▸ **Quoted passage**:
■ ■ ■ ■ ■
Mitch, I think you’re projecting some assumptions onto this flight that are a bit of a leap IMHO. Also, I’d give the bloggers a bit more credit that they are capable of critical thinking and inqusition.
The intent is to open things up to the participants so that they can check out the service. It will be a small group and we’re all just getting on a plane to look at the equipment and poke around. There will be engineers on board to answer any questions that come up.
Not sure how you make the leap to “…and you’re not in a position where questions will get answered based on mutual trust and respect.” That’s 180 degrees off of the intent of the flight and how it’s been structured.
It’s true that the dinner portion of the evening will be highly strctured and regimented, ONLY Reininger wines will be served. 🙂

Mitch,
Thanks for the post and I understand your concerns, however bloggers have been blogging Connexion for months now, all on their own. Connexion saw this and wanted to engage the blogosphere to show new technology and hear what else bloggers thought. There’s no better way than to do that on their demo plane. We’ve been giving no restrictions or scripts. Now, I speak as a blogger, not media and they’ll be there as well. Prior to this event, Steve and I we’re given a Tarmac demo and first thing Steve did was download the Fantastic Four trailer and I Im’d my wife. The tech staff answered my incessant questions and it was a good experience.

Steve,
With all due respect, I know what I am talking about and your defense of this PR stunt only proves that you don’t recognize how typical this strategy has been for the past decade. Yes, engineers will be there and the intent is to get people to try and write about the service, not just to try it.
It’s not a leap to conclude that a company presenting “exclusive” access to information is not offering a level playing field for interlocutors. Buying dinner and serving wine is, frankly, not something that encourages criticism. That’s the hard reality of the marketer-journalist dyad and adding bloggers to that mix does nothing to change the power relationship. I’m not denigrating bloggers by saying that, I’m saying that the structure of the event is flawed, because I watched this kind of event sucker hundreds of journalists over the years.
Mitch

Gee, did I hit a nerve? Two postings by the guys who arranged the event in seven minutes….
DL, you need not restrict anything or script the event to queer the critical thinking of the people involved. These events are friendly, for sure, but friendly discussion is different than a critical discussion. Bloggers may be better at asking questions that are “hard” or “rude,” but the events are designed to reduce the criticality of questions; that’s why there are drinks available.
Having covered a president as part of the White House press corp, I know there is a lot of the same drinking and making merry going on, so that the press starts to identify with the administration. That identification with the subject is the death of hard reasoning by many—not all—journalists, and bloggers are just as human.
■ ■ ■ ■ ■
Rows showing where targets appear
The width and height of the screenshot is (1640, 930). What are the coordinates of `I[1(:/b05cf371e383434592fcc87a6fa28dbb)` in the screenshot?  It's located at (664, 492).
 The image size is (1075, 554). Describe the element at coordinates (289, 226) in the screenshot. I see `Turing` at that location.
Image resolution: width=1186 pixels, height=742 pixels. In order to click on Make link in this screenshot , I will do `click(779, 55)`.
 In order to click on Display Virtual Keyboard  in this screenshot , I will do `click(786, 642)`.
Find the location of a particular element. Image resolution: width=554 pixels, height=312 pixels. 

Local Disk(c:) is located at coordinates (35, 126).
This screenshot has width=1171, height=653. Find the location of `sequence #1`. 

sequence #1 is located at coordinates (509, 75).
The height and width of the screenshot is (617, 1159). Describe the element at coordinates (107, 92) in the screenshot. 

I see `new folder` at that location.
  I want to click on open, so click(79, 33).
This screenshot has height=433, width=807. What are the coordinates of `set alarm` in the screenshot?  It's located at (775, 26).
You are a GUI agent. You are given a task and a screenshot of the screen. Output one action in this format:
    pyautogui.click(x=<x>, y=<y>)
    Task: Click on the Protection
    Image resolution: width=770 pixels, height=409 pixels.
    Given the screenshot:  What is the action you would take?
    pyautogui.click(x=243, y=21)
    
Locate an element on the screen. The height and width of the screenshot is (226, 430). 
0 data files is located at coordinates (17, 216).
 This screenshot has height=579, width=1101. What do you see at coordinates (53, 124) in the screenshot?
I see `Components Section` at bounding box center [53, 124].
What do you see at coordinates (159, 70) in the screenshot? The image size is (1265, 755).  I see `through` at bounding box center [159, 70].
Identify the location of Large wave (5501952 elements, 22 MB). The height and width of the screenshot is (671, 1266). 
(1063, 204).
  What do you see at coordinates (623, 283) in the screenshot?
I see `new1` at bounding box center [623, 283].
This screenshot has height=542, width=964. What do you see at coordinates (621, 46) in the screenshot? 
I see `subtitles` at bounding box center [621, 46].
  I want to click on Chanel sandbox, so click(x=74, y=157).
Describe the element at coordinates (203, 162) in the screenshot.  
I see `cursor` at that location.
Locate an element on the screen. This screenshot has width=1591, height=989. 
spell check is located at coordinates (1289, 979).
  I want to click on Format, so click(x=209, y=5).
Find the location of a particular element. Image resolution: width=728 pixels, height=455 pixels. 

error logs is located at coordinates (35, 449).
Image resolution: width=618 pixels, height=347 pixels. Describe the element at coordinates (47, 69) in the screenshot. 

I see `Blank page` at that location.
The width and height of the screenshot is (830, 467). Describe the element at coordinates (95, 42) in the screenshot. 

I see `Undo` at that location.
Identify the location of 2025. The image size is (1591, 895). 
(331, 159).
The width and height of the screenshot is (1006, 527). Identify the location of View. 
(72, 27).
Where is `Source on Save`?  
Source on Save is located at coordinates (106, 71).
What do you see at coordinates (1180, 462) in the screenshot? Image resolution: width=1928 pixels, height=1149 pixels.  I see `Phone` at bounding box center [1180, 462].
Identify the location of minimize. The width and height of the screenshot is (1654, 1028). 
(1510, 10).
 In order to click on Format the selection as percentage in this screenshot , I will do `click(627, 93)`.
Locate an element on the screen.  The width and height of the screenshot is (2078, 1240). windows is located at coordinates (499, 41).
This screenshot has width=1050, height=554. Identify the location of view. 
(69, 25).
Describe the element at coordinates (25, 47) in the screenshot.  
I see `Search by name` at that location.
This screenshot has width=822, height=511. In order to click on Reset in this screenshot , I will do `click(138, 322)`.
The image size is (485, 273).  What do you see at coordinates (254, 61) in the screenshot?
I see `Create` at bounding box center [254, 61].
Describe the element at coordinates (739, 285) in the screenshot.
■ ■ ■ ■ ■
▸ **Instructions**:
1 - From the Connexion flight thread, extract the passage from "Gee, did I hit" up to and including "just as human.".
2 - In the Connexion flight thread, what did Steve download first during the Tarmac demo?

▸ **Results in order**:
1 -
Gee, did I hit a nerve? Two postings by the guys who arranged the event in seven minutes….
DL, you need not restrict anything or script the event to queer the critical thinking of the people involved. These events are friendly, for sure, but friendly discussion is different than a critical discussion. Bloggers may be better at asking questions that are “hard” or “rude,” but the events are designed to reduce the criticality of questions; that’s why there are drinks available.
Having covered a president as part of the White House press corp, I know there is a lot of the same drinking and making merry going on, so that the press starts to identify with the administration. That identification with the subject is the death of hard reasoning by many—not all—journalists, and bloggers are just as human.

2 - The Fantastic Four trailer.